Noah, we are told by sundry very credible
historians, becoming sole surviving heir and proprietor
of the earth, in fee simple, after the deluge, like
a good father, portioned out his estate among his children.
To Shem he gave Asia; to Ham, Africa; and to Japhet,
Europe. Now it is a thousand times to be lamented
that he had but three sons, for had there been a fourth
he would doubtless have inherited America, which, of
course, would have been dragged forth from its obscurity
on the occasion; and thus many a hard-working historian
and philosopher would have been spared a prodigious
mass of weary conjecture respecting the first discovery
and population of this country. Noah, however,
having provided for his three sons, looked in all
probability upon our country as mere wild unsettled
land, and said nothing about it; and to this unpardonable
taciturnity of the patriarch may we ascribe the misfortune
that America did not come into the world as early
as the other quarters of the globe.
It is true, some writers have vindicated
him from this misconduct towards posterity, and asserted
that he really did discover America. Thus it was
the opinion of Mark Lescarbot, a French writer, possessed
of that ponderosity of thought and profoundness of
reflection so peculiar to his nation, that the immediate
descendants of Noah peopled this quarter of the globe,
and that the old patriarch himself, who still retained
a passion for the seafaring life, superintended the
transmigration. The pious and enlightened father,
Charlevoix, a French Jesuit, remarkable for his aversion
to the marvelous, common to all great travelers, is
conclusively of the same opinion; nay, he goes still
farther, and decides upon the manner in which the
discovery was effected, which was by sea, and under
the immediate direction of the great Noah. “I
have already observed,” exclaims the good father,
in a tone of becoming indignation, “that it is
an arbitrary supposition that the grandchildren of
Noah were not able to penetrate into the new world,
or that they never thought of it. In effect,
I can see no reason that can justify such a notion.
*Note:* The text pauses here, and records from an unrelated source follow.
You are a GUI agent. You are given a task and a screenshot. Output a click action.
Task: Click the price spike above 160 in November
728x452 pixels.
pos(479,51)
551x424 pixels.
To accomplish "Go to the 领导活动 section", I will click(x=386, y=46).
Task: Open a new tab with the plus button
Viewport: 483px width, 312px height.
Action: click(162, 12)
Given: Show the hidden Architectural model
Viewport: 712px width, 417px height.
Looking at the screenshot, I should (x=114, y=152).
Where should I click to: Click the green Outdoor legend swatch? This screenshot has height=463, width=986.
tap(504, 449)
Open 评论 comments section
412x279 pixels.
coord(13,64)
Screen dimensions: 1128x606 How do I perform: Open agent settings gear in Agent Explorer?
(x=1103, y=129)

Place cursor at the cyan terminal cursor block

Who can seriously believe that Noah and his immediate
descendants knew less than we do, and that the builder
and pilot of the greatest ship that ever was, a ship
which was formed to traverse an unbounded ocean, and
had so many shoals and quicksands to guard against,
should be ignorant of, or should not have communicates
to his descendants, the art of sailing on the ocean?
Therefore, they did sail on the ocean therefore,
they sailed to America therefore, America
was discovered by Noah!”
Now all this exquisite chain of reasoning,
which is so strikingly characteristic of the good
father, being addressed to the faith, rather than
the understanding, is flatly opposed by Hans de Laet,
who declares it a real and most ridiculous paradox
to suppose that Noah ever entertained the thought
of discovering America; and as Hans is a Dutch writer,
I am inclined to believe he must have been much better
acquainted with the worthy crew of the ark than his
competitors, and of course possessed of more accurate
sources of information. It is astonishing how
intimate historians do daily become with the patriarchs
and other great men of antiquity. As intimacy
improves with time, and as the learned are particularly
inquisitive and familiar in their acquaintance with
the ancients, I should not be surprised if some future
writers should gravely give us a picture of men and
manners as they existed before the flood, far more
copious and accurate than the Bible; and that, in the
course of another century, the log-book of the good
Noah should be as current among historians as the
voyages of Captain Cook, or the renowned history of
Robinson Crusoe.
I shall not occupy my time by discussing
the huge mass of additional suppositions, conjectures,
and probabilities respecting the first discovery of
this country, with which unhappy historians overload
themselves in their endeavors to satisfy the doubts
of an incredulous world. It is painful to see
these laborious wights panting, and toiling, and sweating
under an enormous burden, at the very outset of their
works, which, on being opened, turns out to be nothing
but a mighty bundle of straw. As, however, by
unwearied assiduity, they seem to have established
the fact, to the satisfaction of all the world, that
this country has been discovered I shall avail myself
of their useful labors to be extremely brief upon
this point.
I shall not, therefore, stop to inquire
whether America was first discovered by a wandering
vessel of that celebrated Phoenician fleet, which,
according to Herodotus, circumnavigated Africa; or
by that Carthaginian expedition which, Pliny the naturalist
informs us, discovered the Canary Islands; or whether
it was settled by a temporary colony from Tyre, as
hinted by Aristotle and Seneca. I shall neither
inquire whether it was first discovered by the Chinese,
as Vossius with great shrewdness advances; nor by
the Norwegians in 1002, under Biron; nor be Behem the
German navigator, as Mr. Otto has endeavored to prove
to the savants of the learned city of Philadelphia.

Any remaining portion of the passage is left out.